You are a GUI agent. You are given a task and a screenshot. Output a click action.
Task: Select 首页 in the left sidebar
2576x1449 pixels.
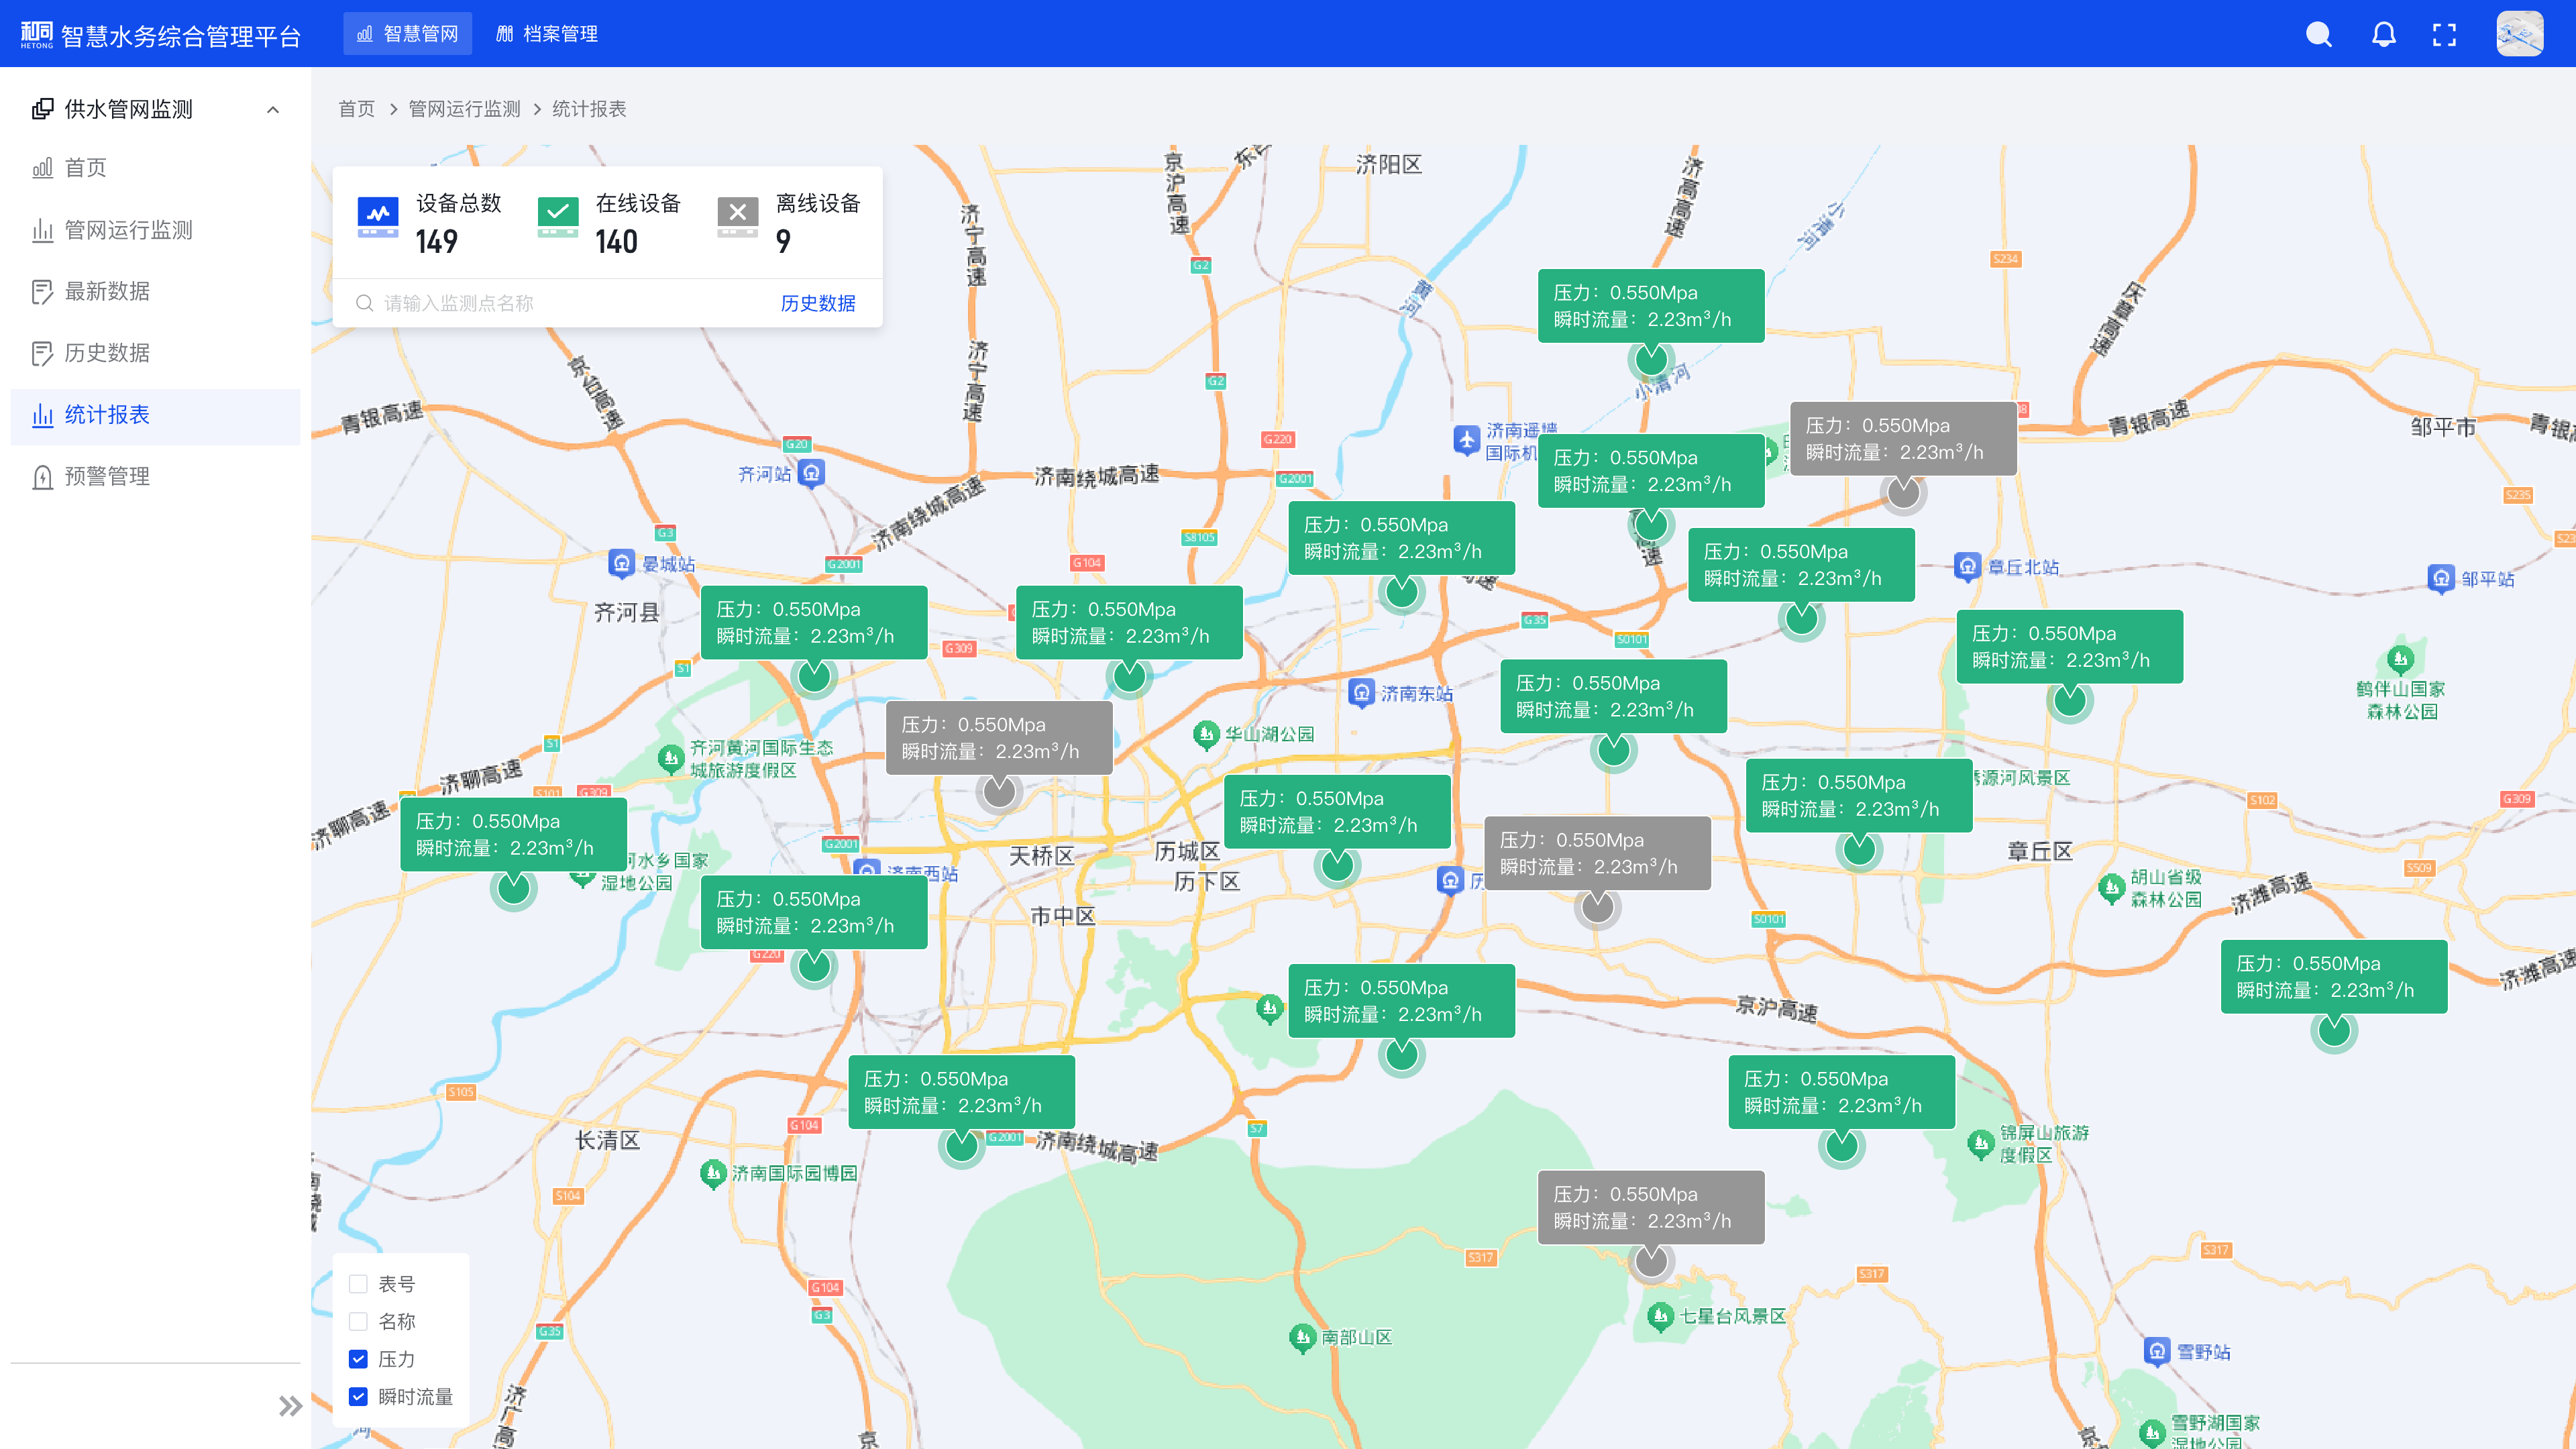[88, 168]
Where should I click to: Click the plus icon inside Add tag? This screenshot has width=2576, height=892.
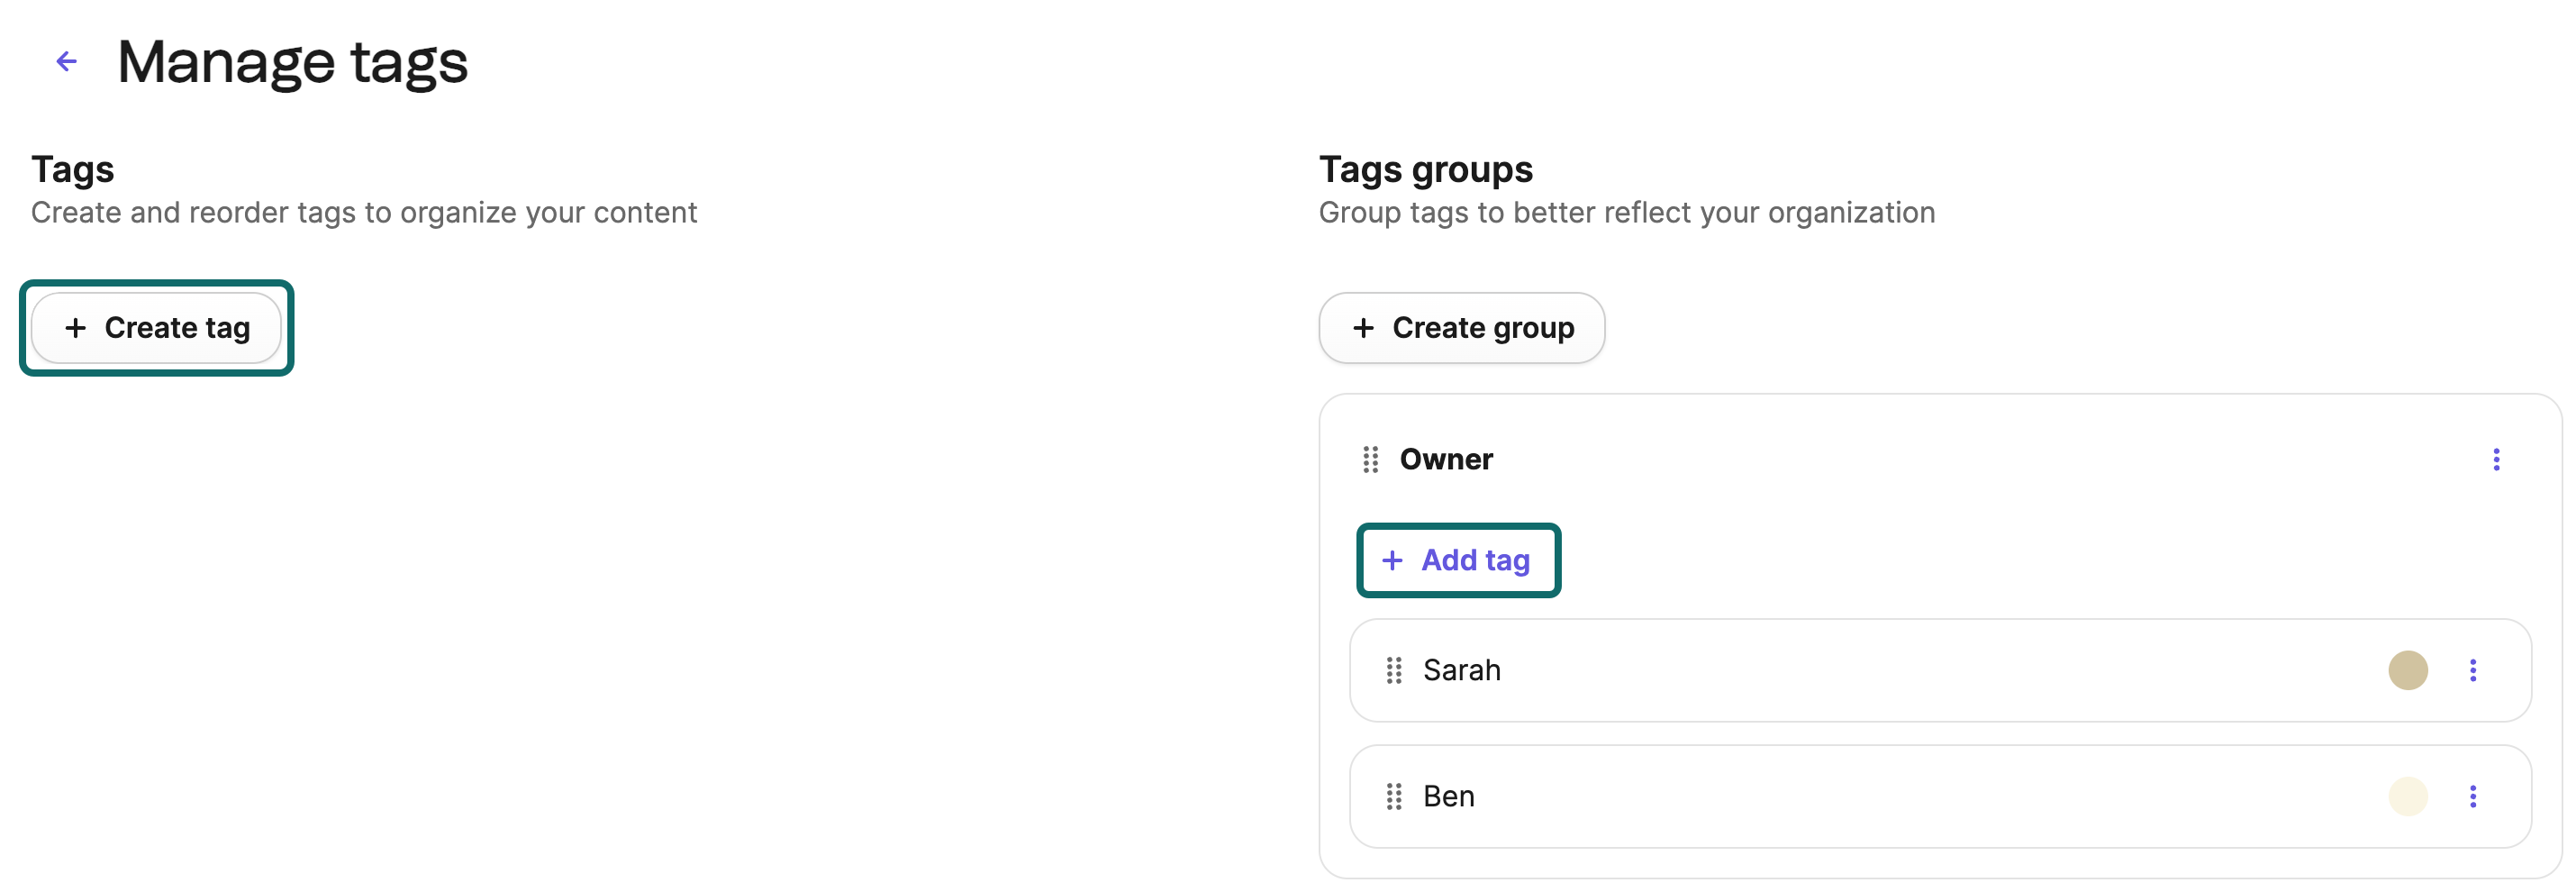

=-=-=

Your goal >>
Pictures are to be left out; everything else in the records gets retyped exactly.

Response >>
You are a GUI agent. You are given a task and a screenshot. Output a click action.
Task: Select 首页 in the left sidebar
2576x1449 pixels.
[88, 168]
Where should I click to: Click the plus icon inside Add tag? This screenshot has width=2576, height=892.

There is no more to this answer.